-------- STUDY MATERIAL

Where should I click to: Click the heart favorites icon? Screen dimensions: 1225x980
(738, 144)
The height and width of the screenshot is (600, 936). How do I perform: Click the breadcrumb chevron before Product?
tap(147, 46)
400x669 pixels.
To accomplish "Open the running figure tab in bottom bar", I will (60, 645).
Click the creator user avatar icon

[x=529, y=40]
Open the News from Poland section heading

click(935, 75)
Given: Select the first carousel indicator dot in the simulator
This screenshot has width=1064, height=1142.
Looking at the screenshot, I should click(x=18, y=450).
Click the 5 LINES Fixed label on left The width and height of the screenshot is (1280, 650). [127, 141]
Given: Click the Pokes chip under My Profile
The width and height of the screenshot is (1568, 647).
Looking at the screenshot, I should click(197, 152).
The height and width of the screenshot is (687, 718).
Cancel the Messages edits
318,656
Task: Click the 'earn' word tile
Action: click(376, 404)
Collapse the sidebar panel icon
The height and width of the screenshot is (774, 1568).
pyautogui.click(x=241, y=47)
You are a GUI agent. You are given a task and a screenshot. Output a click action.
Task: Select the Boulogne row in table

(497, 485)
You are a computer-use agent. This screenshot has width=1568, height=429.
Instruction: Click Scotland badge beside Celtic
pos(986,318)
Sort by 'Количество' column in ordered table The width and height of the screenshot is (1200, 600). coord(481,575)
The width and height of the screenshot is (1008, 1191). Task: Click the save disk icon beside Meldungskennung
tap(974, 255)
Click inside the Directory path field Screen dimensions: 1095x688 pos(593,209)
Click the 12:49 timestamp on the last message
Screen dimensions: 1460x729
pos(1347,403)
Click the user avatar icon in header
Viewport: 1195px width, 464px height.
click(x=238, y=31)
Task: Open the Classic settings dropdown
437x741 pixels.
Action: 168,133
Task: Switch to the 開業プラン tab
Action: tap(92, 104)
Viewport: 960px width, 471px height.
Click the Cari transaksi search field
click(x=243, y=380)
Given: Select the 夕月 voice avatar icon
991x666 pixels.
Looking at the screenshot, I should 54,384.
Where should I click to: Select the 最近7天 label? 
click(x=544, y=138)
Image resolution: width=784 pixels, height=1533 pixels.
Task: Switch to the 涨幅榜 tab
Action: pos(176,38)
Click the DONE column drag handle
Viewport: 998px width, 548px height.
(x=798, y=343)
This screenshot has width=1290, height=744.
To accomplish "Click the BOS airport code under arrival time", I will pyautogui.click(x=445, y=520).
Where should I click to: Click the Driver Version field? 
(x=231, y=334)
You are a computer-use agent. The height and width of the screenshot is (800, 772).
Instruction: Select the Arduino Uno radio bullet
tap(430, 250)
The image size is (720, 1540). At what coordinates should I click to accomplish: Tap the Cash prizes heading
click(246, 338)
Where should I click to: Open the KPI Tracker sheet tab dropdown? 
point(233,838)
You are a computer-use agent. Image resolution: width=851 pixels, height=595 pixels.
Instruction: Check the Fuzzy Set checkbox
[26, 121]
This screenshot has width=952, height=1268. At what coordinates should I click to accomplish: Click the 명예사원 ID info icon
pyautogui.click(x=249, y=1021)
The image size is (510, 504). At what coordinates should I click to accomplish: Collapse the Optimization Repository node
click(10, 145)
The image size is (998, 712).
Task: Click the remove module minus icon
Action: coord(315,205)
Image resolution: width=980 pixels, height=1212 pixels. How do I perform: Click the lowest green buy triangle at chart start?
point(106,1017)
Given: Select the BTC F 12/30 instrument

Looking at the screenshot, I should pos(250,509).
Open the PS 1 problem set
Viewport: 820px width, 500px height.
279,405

----------------

▸ WHAT TO DO
Every line above must be repeated exactly as it appears.

▸ PROBLEM SOLUTION
Where should I click to: Click the heart favorites icon? Screen dimensions: 1225x980
(738, 144)
The height and width of the screenshot is (600, 936). How do I perform: Click the breadcrumb chevron before Product?
tap(147, 46)
400x669 pixels.
To accomplish "Open the running figure tab in bottom bar", I will (60, 645).
Click the creator user avatar icon

[x=529, y=40]
Open the News from Poland section heading

click(935, 75)
Given: Select the first carousel indicator dot in the simulator
This screenshot has width=1064, height=1142.
Looking at the screenshot, I should click(x=18, y=450).
Click the 5 LINES Fixed label on left The width and height of the screenshot is (1280, 650). [127, 141]
Given: Click the Pokes chip under My Profile
The width and height of the screenshot is (1568, 647).
Looking at the screenshot, I should click(197, 152).
The height and width of the screenshot is (687, 718).
Cancel the Messages edits
318,656
Task: Click the 'earn' word tile
Action: click(376, 404)
Collapse the sidebar panel icon
The height and width of the screenshot is (774, 1568).
pyautogui.click(x=241, y=47)
You are a GUI agent. You are given a task and a screenshot. Output a click action.
Task: Select the Boulogne row in table

(497, 485)
You are a computer-use agent. This screenshot has width=1568, height=429.
Instruction: Click Scotland badge beside Celtic
pos(986,318)
Sort by 'Количество' column in ordered table The width and height of the screenshot is (1200, 600). coord(481,575)
The width and height of the screenshot is (1008, 1191). Task: Click the save disk icon beside Meldungskennung
tap(974, 255)
Click inside the Directory path field Screen dimensions: 1095x688 pos(593,209)
Click the 12:49 timestamp on the last message
Screen dimensions: 1460x729
pos(1347,403)
Click the user avatar icon in header
Viewport: 1195px width, 464px height.
click(x=238, y=31)
Task: Open the Classic settings dropdown
437x741 pixels.
Action: 168,133
Task: Switch to the 開業プラン tab
Action: tap(92, 104)
Viewport: 960px width, 471px height.
Click the Cari transaksi search field
click(x=243, y=380)
Given: Select the 夕月 voice avatar icon
991x666 pixels.
Looking at the screenshot, I should 54,384.
Where should I click to: Select the 最近7天 label? 
click(x=544, y=138)
Image resolution: width=784 pixels, height=1533 pixels.
Task: Switch to the 涨幅榜 tab
Action: pos(176,38)
Click the DONE column drag handle
Viewport: 998px width, 548px height.
(x=798, y=343)
This screenshot has width=1290, height=744.
To accomplish "Click the BOS airport code under arrival time", I will pyautogui.click(x=445, y=520).
Where should I click to: Click the Driver Version field? 
(x=231, y=334)
You are a computer-use agent. The height and width of the screenshot is (800, 772).
Instruction: Select the Arduino Uno radio bullet
tap(430, 250)
The image size is (720, 1540). At what coordinates should I click to accomplish: Tap the Cash prizes heading
click(246, 338)
Where should I click to: Open the KPI Tracker sheet tab dropdown? 
point(233,838)
You are a computer-use agent. Image resolution: width=851 pixels, height=595 pixels.
Instruction: Check the Fuzzy Set checkbox
[26, 121]
This screenshot has width=952, height=1268. At what coordinates should I click to accomplish: Click the 명예사원 ID info icon
pyautogui.click(x=249, y=1021)
The image size is (510, 504). At what coordinates should I click to accomplish: Collapse the Optimization Repository node
click(10, 145)
The image size is (998, 712).
Task: Click the remove module minus icon
Action: coord(315,205)
Image resolution: width=980 pixels, height=1212 pixels. How do I perform: Click the lowest green buy triangle at chart start?
point(106,1017)
Given: Select the BTC F 12/30 instrument

Looking at the screenshot, I should pos(250,509).
Open the PS 1 problem set
Viewport: 820px width, 500px height.
279,405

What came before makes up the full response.